§ **Work instructions**
Starting at the beginning of the records and ending at the line that contains "mise à jour (45, 113)", turn the lines into a Markdown table with the columns Row and Text. Put the row number under Row and the line under Text, and leave out any blank lines.

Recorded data
= = = = = = =

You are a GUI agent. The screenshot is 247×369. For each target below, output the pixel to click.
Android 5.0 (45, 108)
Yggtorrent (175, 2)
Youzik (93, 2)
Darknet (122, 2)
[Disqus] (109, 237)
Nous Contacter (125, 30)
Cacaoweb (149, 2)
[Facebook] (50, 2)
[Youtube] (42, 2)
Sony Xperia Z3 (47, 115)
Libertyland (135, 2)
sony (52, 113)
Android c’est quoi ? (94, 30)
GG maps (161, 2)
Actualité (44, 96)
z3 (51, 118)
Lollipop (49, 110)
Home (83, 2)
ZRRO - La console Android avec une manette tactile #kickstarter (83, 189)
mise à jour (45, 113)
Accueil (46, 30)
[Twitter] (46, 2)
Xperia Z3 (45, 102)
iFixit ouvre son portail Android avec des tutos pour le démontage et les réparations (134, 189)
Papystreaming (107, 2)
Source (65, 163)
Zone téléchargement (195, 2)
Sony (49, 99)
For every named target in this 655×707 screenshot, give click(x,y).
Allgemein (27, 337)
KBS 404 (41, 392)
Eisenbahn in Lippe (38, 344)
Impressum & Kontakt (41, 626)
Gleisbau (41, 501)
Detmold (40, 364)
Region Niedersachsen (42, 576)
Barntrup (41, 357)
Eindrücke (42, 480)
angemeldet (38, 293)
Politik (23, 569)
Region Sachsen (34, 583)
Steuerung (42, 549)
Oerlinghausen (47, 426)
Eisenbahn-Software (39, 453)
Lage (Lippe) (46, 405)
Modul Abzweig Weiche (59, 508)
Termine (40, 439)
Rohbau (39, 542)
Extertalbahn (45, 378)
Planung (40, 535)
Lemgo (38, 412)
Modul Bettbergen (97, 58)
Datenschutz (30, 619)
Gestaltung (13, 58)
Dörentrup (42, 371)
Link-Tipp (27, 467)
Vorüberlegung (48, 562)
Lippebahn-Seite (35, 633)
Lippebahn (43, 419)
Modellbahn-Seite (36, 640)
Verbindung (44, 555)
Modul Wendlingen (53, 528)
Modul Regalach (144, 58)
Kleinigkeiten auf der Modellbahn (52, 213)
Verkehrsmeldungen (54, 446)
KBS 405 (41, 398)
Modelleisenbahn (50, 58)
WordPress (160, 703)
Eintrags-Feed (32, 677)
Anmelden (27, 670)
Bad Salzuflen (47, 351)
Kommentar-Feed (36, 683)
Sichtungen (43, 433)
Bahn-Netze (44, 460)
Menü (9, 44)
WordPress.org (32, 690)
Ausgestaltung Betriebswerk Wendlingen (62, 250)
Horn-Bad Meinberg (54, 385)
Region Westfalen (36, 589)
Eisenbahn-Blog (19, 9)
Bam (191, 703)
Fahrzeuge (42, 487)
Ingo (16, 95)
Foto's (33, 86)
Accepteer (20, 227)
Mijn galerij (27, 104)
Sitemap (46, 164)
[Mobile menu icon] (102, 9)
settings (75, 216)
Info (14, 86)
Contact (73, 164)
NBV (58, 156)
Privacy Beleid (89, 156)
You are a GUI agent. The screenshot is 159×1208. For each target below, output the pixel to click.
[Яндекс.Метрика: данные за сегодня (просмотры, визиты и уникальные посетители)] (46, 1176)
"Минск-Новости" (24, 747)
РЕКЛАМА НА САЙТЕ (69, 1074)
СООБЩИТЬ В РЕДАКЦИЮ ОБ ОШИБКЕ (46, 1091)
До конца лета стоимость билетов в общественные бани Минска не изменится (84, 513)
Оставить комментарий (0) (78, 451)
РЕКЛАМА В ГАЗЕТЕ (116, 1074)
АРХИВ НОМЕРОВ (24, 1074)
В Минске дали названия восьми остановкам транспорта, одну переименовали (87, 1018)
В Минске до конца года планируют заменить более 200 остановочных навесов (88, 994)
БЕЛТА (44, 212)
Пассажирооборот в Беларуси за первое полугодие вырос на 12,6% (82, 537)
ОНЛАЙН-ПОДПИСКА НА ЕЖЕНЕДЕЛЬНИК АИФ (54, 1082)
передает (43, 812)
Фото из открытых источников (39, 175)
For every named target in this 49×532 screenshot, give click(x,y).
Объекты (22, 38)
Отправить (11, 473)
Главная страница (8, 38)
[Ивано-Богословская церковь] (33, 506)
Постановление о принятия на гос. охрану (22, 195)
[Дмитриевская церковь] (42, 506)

= = = = = = =

§ **Final result**
| Row | Text |
|---|---|
| 1 | You are a GUI agent. The screenshot is 247×369. For each target below, output the pixel to click. |
| 2 | Android 5.0 (45, 108) |
| 3 | Yggtorrent (175, 2) |
| 4 | Youzik (93, 2) |
| 5 | Darknet (122, 2) |
| 6 | [Disqus] (109, 237) |
| 7 | Nous Contacter (125, 30) |
| 8 | Cacaoweb (149, 2) |
| 9 | [Facebook] (50, 2) |
| 10 | [Youtube] (42, 2) |
| 11 | Sony Xperia Z3 (47, 115) |
| 12 | Libertyland (135, 2) |
| 13 | sony (52, 113) |
| 14 | Android c’est quoi ? (94, 30) |
| 15 | GG maps (161, 2) |
| 16 | Actualité (44, 96) |
| 17 | z3 (51, 118) |
| 18 | Lollipop (49, 110) |
| 19 | Home (83, 2) |
| 20 | ZRRO - La console Android avec une manette tactile #kickstarter (83, 189) |
| 21 | mise à jour (45, 113) |